The Jardin is a 15-minute walk from the flat. The name means that it is a not a flower garden but more of a botanical garden, and one with a zoo and natural history museum at that.
It’s a lovely place and on this gorgeous Saturday an intensely bustling one; finding a peaceful shaded (it was quite warm) bench took some time. I did find one, and finished a major product, started a piece of fiction, and did some reading. I wanted to visit the zoo but the line was too long. I did see a red panda on a tree in its enclosure. 
Then, with some spare time, I strolled around the Jardin and took pictures, some of which you see here. This is a place that will reward further attention.

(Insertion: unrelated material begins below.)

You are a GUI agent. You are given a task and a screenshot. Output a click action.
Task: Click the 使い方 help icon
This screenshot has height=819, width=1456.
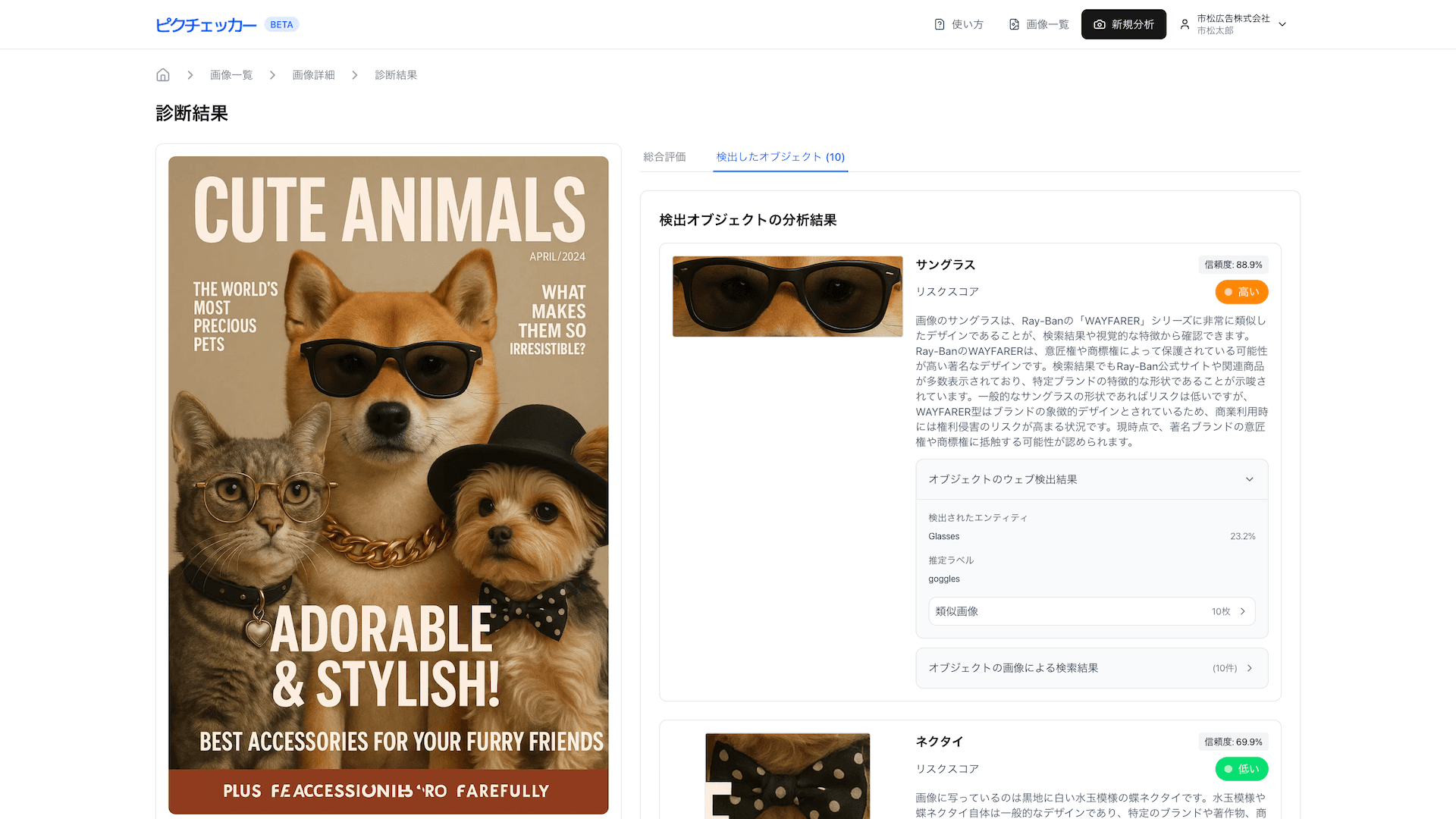click(940, 25)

Back to the flat for a Badoit and a brief pause before heading to the first of two free organ recitals on the day. I grabbed the 68 bus almost at my doorstep and rode to the Sevres-Babylone Metro on the Left Bank, passing, among other sights, the diner Breakfast in America (no thanks), the Ecole Polytechnique (grand old building), the Sorbonne (even the chimneys are marked (RF, Republic de France), the classic Odeon Theatre, and cafés jammed to the roof with people.
I then hopped the 12 metro to Solferino, named after a rare Louis Napoleon III military success, and noted the wonderful old signs over the tunnels heading north (Montmartre) and south (Montparnasse).


After a short walk and an all-too-brief visit to the lovely Square Samuel Rousseau in front of the church, I went into the 19th-century Neo-Gothic Basilique St. Clotilde.

This was the setting for an hour of organ music played by Matthieu Odinet on the church’s legendary Cavaillé-Coll instrument. 


This was the church where Cesar Franck and Gabriel Pierne were the organists, Franck for 31 years; Charles Tournemire and Jean Langlais also ruled for decades.
The program was half French – Franck, Johan Alain, and Marcel Dupre – and half Germanic, Bach, Brahms and Liszt. My companions showed up for the second half. This was the first Brahms organ music I had ever heard, a pleasant prelude. I especially liked Alain’s fantasy and the Bach as well.
We strolled around the neighborhood, including seeing the Assemblee National building bedecked in tricolors, then back to the flat for a rest before heading to Notre Dame for a recital by British organist Paul Carr.
The concert was delayed because the late-day Palm Sunday mass had not ended – you’d think the damn place was a working church or something – but was well worth the wait. The Allegro from Louis Vierne’s Organ Symphony No. 2 got things underway in rousing fashion in what it is to me the greatest church organ I have ever heard. A gentle prelude by William Harris followed, then a marvelously Protestant song and fugue by Samuel Wesley, the kind of thing I grew up hearing in Presbyterian churches. To hear it at Notre Dame, an arch-citadel of Catholicism, made me smile.
I love the English composer Ralph Vaughan Williams but, like Brahms, had not heard any of his organ music before. The “Hymn Prelude to Rhosymedre” was typical VW, meandering a bit, but pleasant; but my companion who was along hated it. A lively Allegro from Edward Bairstow followed, and then came David Briggs (born in my birth year, 1962)’s Theme and Variations on Laudi Spirituali, which was well-crafted and quite enjoyable, ending in a full-blast intensity of sound that my companion called “music to scare gargoyles by”. An unmemorable piece by Eugene Reuschel ended a terrific recital; Carr was given a enthusiastic ovation.
To me, the sound of the Notre Dame organ is one of the best reasons to come to Paris.
We then headed off for dinner … which deserves its own post.